**** Data extracts

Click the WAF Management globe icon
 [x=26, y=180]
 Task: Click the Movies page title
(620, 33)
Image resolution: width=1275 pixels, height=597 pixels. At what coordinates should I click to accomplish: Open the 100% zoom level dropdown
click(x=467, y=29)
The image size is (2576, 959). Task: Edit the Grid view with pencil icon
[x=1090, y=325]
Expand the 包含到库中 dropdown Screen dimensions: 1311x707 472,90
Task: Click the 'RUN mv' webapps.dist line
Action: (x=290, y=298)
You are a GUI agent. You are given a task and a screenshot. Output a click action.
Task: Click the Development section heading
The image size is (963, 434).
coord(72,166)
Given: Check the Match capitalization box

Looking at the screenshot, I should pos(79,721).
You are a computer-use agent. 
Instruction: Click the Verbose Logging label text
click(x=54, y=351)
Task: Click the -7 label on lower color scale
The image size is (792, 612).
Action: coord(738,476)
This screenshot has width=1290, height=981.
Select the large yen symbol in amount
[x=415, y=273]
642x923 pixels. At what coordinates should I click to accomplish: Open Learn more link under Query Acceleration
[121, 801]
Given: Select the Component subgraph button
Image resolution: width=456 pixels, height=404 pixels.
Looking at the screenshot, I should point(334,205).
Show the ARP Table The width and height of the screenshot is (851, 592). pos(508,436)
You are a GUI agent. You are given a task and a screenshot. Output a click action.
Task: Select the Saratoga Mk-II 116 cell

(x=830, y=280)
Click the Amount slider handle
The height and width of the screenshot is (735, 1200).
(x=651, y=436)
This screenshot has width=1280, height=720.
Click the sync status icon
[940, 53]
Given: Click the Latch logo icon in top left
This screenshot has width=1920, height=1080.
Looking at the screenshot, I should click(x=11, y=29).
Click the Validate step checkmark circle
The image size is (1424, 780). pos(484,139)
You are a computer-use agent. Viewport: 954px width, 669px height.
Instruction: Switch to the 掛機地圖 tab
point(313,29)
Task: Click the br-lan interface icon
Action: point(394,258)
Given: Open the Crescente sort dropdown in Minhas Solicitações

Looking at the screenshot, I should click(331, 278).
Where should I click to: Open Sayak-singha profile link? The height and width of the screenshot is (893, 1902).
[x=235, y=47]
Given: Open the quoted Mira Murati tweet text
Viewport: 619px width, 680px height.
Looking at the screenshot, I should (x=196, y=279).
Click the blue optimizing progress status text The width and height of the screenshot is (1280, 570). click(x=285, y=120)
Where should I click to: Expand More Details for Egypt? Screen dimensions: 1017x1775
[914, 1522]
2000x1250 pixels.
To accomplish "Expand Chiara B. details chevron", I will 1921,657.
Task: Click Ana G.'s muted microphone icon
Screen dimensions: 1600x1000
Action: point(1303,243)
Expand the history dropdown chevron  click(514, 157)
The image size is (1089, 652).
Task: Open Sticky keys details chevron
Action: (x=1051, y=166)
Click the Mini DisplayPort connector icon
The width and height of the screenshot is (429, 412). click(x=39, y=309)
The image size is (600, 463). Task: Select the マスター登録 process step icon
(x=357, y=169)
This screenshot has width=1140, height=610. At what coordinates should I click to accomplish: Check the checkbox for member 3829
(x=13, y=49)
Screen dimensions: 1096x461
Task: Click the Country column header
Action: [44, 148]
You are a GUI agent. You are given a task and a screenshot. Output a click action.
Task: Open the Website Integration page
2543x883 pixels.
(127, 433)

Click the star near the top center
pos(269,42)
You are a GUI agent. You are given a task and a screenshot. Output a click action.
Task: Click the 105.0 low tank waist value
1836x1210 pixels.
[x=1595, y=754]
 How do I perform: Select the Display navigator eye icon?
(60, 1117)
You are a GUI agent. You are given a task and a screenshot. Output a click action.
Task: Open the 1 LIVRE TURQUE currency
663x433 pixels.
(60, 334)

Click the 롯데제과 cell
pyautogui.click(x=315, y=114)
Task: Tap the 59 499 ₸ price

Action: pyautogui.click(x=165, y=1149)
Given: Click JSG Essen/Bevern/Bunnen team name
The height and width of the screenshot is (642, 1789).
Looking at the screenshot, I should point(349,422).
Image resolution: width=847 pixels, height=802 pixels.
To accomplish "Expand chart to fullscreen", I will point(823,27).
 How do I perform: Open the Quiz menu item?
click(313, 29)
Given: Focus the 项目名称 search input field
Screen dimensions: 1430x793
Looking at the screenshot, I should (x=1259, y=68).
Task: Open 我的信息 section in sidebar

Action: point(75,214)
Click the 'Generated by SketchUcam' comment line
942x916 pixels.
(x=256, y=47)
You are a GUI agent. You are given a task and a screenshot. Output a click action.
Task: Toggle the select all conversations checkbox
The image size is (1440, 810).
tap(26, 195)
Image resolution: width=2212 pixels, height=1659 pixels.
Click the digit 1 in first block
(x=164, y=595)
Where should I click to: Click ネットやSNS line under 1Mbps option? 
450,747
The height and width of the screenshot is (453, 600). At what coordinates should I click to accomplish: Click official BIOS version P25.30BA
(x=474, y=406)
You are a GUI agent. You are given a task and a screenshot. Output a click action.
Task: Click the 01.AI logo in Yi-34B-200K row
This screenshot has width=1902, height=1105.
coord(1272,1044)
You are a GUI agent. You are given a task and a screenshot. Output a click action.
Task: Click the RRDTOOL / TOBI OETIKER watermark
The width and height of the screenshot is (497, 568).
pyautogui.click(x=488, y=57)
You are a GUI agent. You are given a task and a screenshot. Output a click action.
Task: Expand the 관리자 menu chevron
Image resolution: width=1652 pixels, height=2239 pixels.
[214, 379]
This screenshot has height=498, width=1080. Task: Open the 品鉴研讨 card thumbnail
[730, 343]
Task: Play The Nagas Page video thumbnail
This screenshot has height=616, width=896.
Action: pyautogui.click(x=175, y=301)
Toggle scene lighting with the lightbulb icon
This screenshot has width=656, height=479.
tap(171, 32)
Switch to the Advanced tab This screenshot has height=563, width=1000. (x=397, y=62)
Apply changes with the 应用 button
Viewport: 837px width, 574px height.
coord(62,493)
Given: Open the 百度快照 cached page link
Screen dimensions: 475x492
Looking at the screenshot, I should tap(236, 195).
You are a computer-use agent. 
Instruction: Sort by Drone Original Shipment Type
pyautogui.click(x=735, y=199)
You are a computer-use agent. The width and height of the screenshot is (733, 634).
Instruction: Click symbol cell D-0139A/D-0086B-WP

********

Task description: Each line of the data must be set down again as it is.

Solution:
Click the WAF Management globe icon
 [x=26, y=180]
 Task: Click the Movies page title
(620, 33)
Image resolution: width=1275 pixels, height=597 pixels. At what coordinates should I click to accomplish: Open the 100% zoom level dropdown
click(x=467, y=29)
The image size is (2576, 959). Task: Edit the Grid view with pencil icon
[x=1090, y=325]
Expand the 包含到库中 dropdown Screen dimensions: 1311x707 472,90
Task: Click the 'RUN mv' webapps.dist line
Action: (x=290, y=298)
You are a GUI agent. You are given a task and a screenshot. Output a click action.
Task: Click the Development section heading
The image size is (963, 434).
coord(72,166)
Given: Check the Match capitalization box

Looking at the screenshot, I should pos(79,721).
You are a computer-use agent. 
Instruction: Click the Verbose Logging label text
click(x=54, y=351)
Task: Click the -7 label on lower color scale
The image size is (792, 612).
Action: coord(738,476)
This screenshot has width=1290, height=981.
Select the large yen symbol in amount
[x=415, y=273]
642x923 pixels. At what coordinates should I click to accomplish: Open Learn more link under Query Acceleration
[121, 801]
Given: Select the Component subgraph button
Image resolution: width=456 pixels, height=404 pixels.
Looking at the screenshot, I should point(334,205).
Show the ARP Table The width and height of the screenshot is (851, 592). pos(508,436)
You are a GUI agent. You are given a task and a screenshot. Output a click action.
Task: Select the Saratoga Mk-II 116 cell

(x=830, y=280)
Click the Amount slider handle
The height and width of the screenshot is (735, 1200).
(x=651, y=436)
This screenshot has width=1280, height=720.
Click the sync status icon
[940, 53]
Given: Click the Latch logo icon in top left
This screenshot has width=1920, height=1080.
Looking at the screenshot, I should click(x=11, y=29).
Click the Validate step checkmark circle
The image size is (1424, 780). pos(484,139)
You are a computer-use agent. Viewport: 954px width, 669px height.
Instruction: Switch to the 掛機地圖 tab
point(313,29)
Task: Click the br-lan interface icon
Action: point(394,258)
Given: Open the Crescente sort dropdown in Minhas Solicitações

Looking at the screenshot, I should click(331, 278).
Where should I click to: Open Sayak-singha profile link? The height and width of the screenshot is (893, 1902).
[x=235, y=47]
Given: Open the quoted Mira Murati tweet text
Viewport: 619px width, 680px height.
Looking at the screenshot, I should (x=196, y=279).
Click the blue optimizing progress status text The width and height of the screenshot is (1280, 570). click(x=285, y=120)
Where should I click to: Expand More Details for Egypt? Screen dimensions: 1017x1775
[914, 1522]
2000x1250 pixels.
To accomplish "Expand Chiara B. details chevron", I will 1921,657.
Task: Click Ana G.'s muted microphone icon
Screen dimensions: 1600x1000
Action: point(1303,243)
Expand the history dropdown chevron  click(514, 157)
The image size is (1089, 652).
Task: Open Sticky keys details chevron
Action: (x=1051, y=166)
Click the Mini DisplayPort connector icon
The width and height of the screenshot is (429, 412). click(x=39, y=309)
The image size is (600, 463). Task: Select the マスター登録 process step icon
(x=357, y=169)
This screenshot has width=1140, height=610. At what coordinates should I click to accomplish: Check the checkbox for member 3829
(x=13, y=49)
Screen dimensions: 1096x461
Task: Click the Country column header
Action: [44, 148]
You are a GUI agent. You are given a task and a screenshot. Output a click action.
Task: Open the Website Integration page
2543x883 pixels.
(127, 433)

Click the star near the top center
pos(269,42)
You are a GUI agent. You are given a task and a screenshot. Output a click action.
Task: Click the 105.0 low tank waist value
1836x1210 pixels.
[x=1595, y=754]
 How do I perform: Select the Display navigator eye icon?
(60, 1117)
You are a GUI agent. You are given a task and a screenshot. Output a click action.
Task: Open the 1 LIVRE TURQUE currency
663x433 pixels.
(60, 334)

Click the 롯데제과 cell
pyautogui.click(x=315, y=114)
Task: Tap the 59 499 ₸ price

Action: pyautogui.click(x=165, y=1149)
Given: Click JSG Essen/Bevern/Bunnen team name
The height and width of the screenshot is (642, 1789).
Looking at the screenshot, I should point(349,422).
Image resolution: width=847 pixels, height=802 pixels.
To accomplish "Expand chart to fullscreen", I will point(823,27).
 How do I perform: Open the Quiz menu item?
click(313, 29)
Given: Focus the 项目名称 search input field
Screen dimensions: 1430x793
Looking at the screenshot, I should (x=1259, y=68).
Task: Open 我的信息 section in sidebar

Action: point(75,214)
Click the 'Generated by SketchUcam' comment line
942x916 pixels.
(x=256, y=47)
You are a GUI agent. You are given a task and a screenshot. Output a click action.
Task: Toggle the select all conversations checkbox
The image size is (1440, 810).
tap(26, 195)
Image resolution: width=2212 pixels, height=1659 pixels.
Click the digit 1 in first block
(x=164, y=595)
Where should I click to: Click ネットやSNS line under 1Mbps option? 
450,747
The height and width of the screenshot is (453, 600). At what coordinates should I click to accomplish: Click official BIOS version P25.30BA
(x=474, y=406)
You are a GUI agent. You are given a task and a screenshot. Output a click action.
Task: Click the 01.AI logo in Yi-34B-200K row
This screenshot has width=1902, height=1105.
coord(1272,1044)
You are a GUI agent. You are given a task and a screenshot. Output a click action.
Task: Click the RRDTOOL / TOBI OETIKER watermark
The width and height of the screenshot is (497, 568).
pyautogui.click(x=488, y=57)
You are a GUI agent. You are given a task and a screenshot. Output a click action.
Task: Expand the 관리자 menu chevron
Image resolution: width=1652 pixels, height=2239 pixels.
[214, 379]
This screenshot has height=498, width=1080. Task: Open the 品鉴研讨 card thumbnail
[730, 343]
Task: Play The Nagas Page video thumbnail
This screenshot has height=616, width=896.
Action: pyautogui.click(x=175, y=301)
Toggle scene lighting with the lightbulb icon
This screenshot has width=656, height=479.
tap(171, 32)
Switch to the Advanced tab This screenshot has height=563, width=1000. (x=397, y=62)
Apply changes with the 应用 button
Viewport: 837px width, 574px height.
coord(62,493)
Given: Open the 百度快照 cached page link
Screen dimensions: 475x492
Looking at the screenshot, I should tap(236, 195).
You are a computer-use agent. 
Instruction: Sort by Drone Original Shipment Type
pyautogui.click(x=735, y=199)
You are a computer-use agent. The width and height of the screenshot is (733, 634).
Instruction: Click symbol cell D-0139A/D-0086B-WP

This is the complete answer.